Ziyech 1 goal in 6 games
Sterling was a good goalscorer - but his stats dropped a lot in his last 2 seasons at City. At Chelsea he has been a 1 in almost 4
Pulisic is a 1 in 5 - and his stats have dropped after his first season at Chelsea
Mount is a 1 in almost 6
Aubameyang doesn't seem like he wants to be there - so I hardly consider him
Havertz is a 1 in 4
Broja has 1 goal in 19 matches for Chelsea, and despite all the praise - he only scored 6 league goals at Southampton

What this means is that City at present don't have a single player looking capable of scoring much more than 10 goals a season - will Felix solve that issue ? I just don't see it.

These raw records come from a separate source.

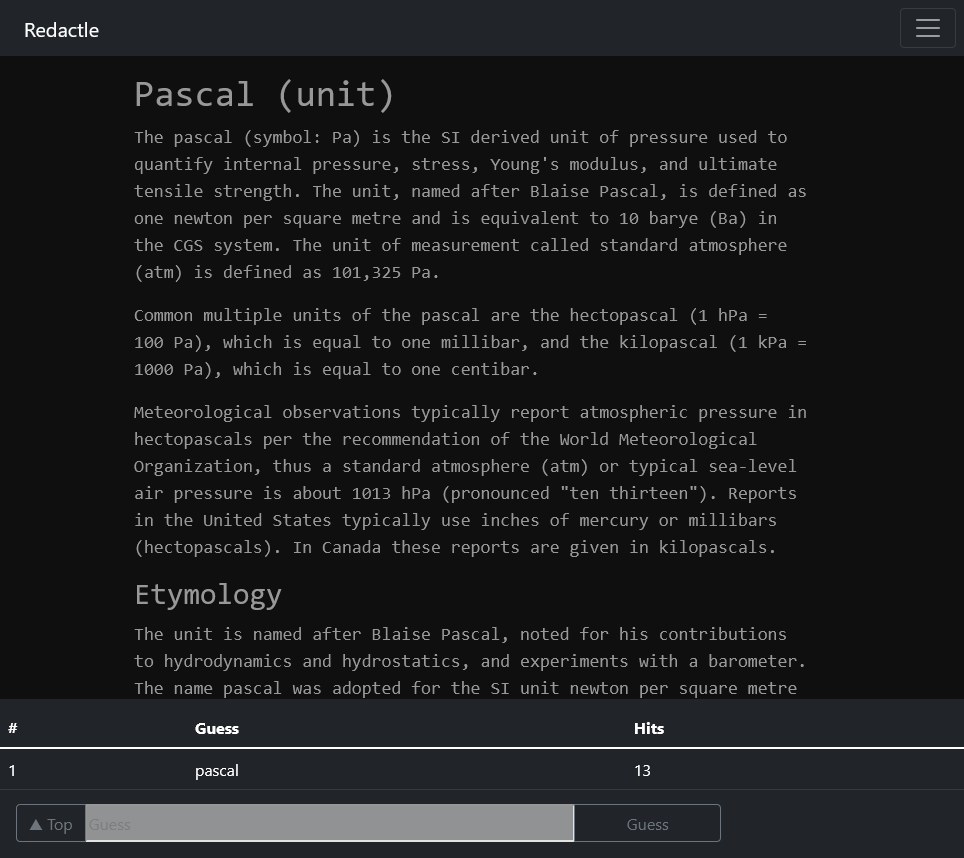Jump to top with the Top button
Viewport: 964px width, 858px height.
coord(51,824)
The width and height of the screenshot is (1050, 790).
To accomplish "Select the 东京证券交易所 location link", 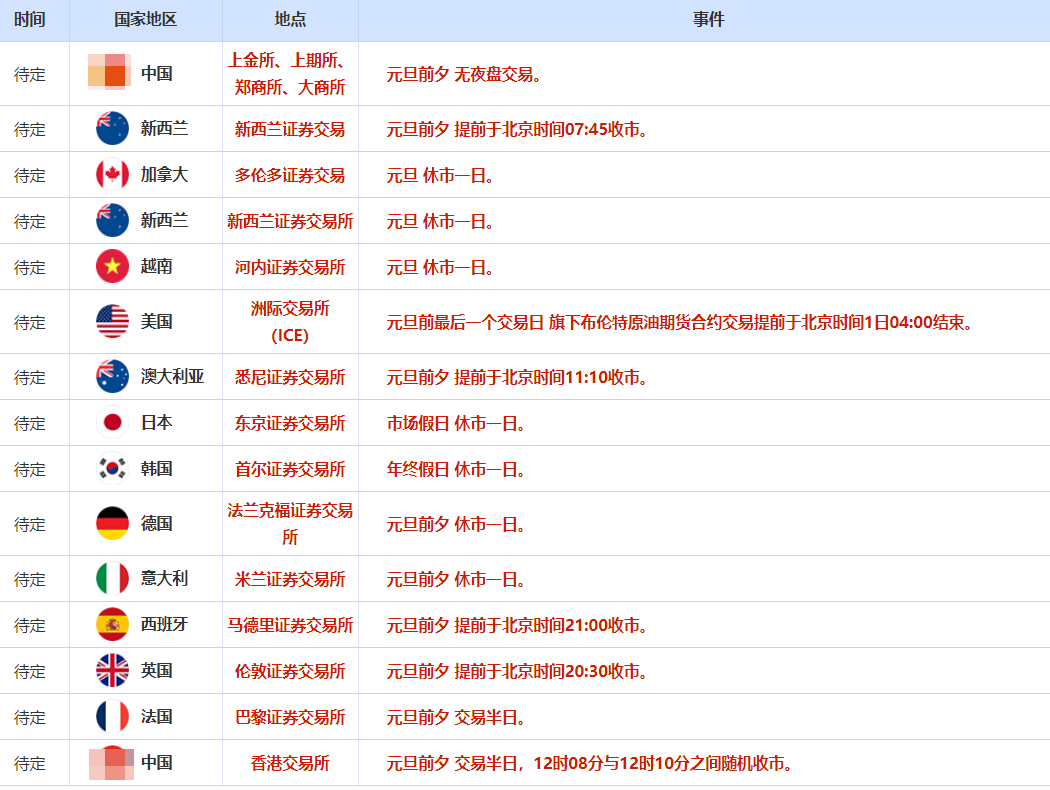I will click(x=290, y=423).
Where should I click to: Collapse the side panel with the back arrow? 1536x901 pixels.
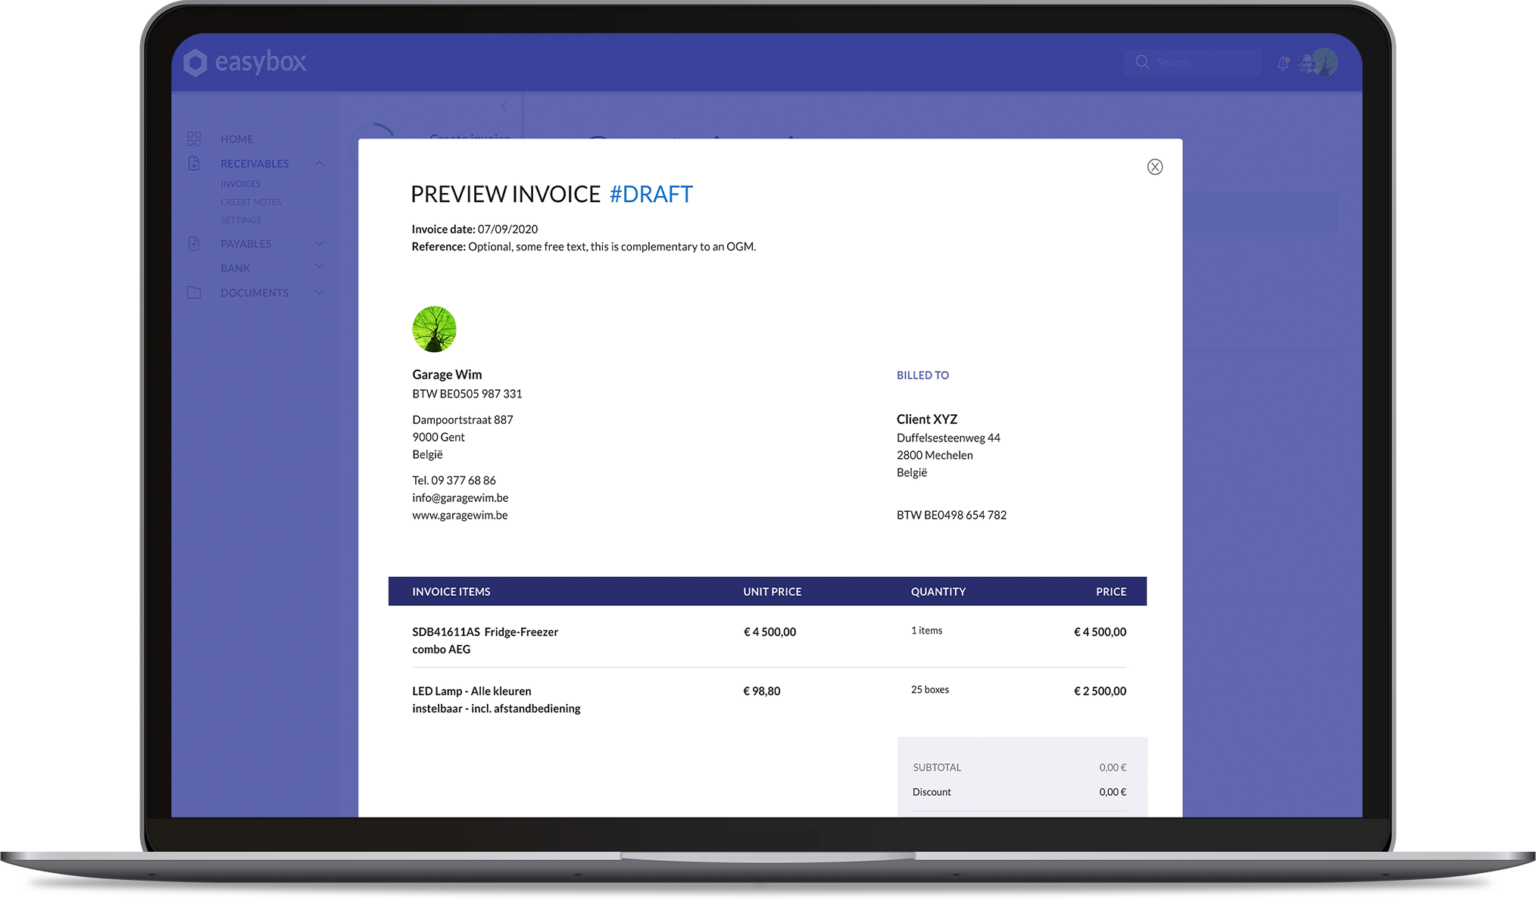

Pulisic is a direct player, not very creative. About the only one on that list that is creative is Ziyech, but he is so slow that most Premier teams can shut him down before he can create.
 
Let him destroy Chelsea. I still haven't forgotten how we became a bogey team to Chelsea. Let them rot
 
So a man who is buying every player available with zero strategy is trusted to get this right, including the managerial appointments? Good luck with that guys
 
There's a reason I don't want any more American owners anywhere near us. Remember, this guy was picked after a process supposed to bring out the best option for the club. I dread to think what the rest were.
 
There's a reason I don't want any more American owners anywhere near us. Remember, this guy was picked after a process supposed to bring out the best option of the club. I dread to think what the rest were.

I doubt that process was proper.
 
No strategy. I wonder how much control Potter has?

I hate Chelsea but would like to see Potter get more time. Jesus his training has new faces every week!
 
He's absolutely ruining them, no one is going to convince me that the players he's signed in this window were Potter's picks. He's sacked a top class coach in Tuchel, brought in someone massively out of his depth in Potter and is giving him players he probably doesn't want.
 
Maybe, maybe not. But he is obviously completely clueless, just as I suspect the rest of them are.

I guess I'm in a minority here thinking the whole forced sale was crazy, only for some douchebag Americans to end up with the club and illustrate their incompetence and suggest pathetic changes to the game in England. Anyhow, I feel for Potter as I like him and I think it was the wrong move for him.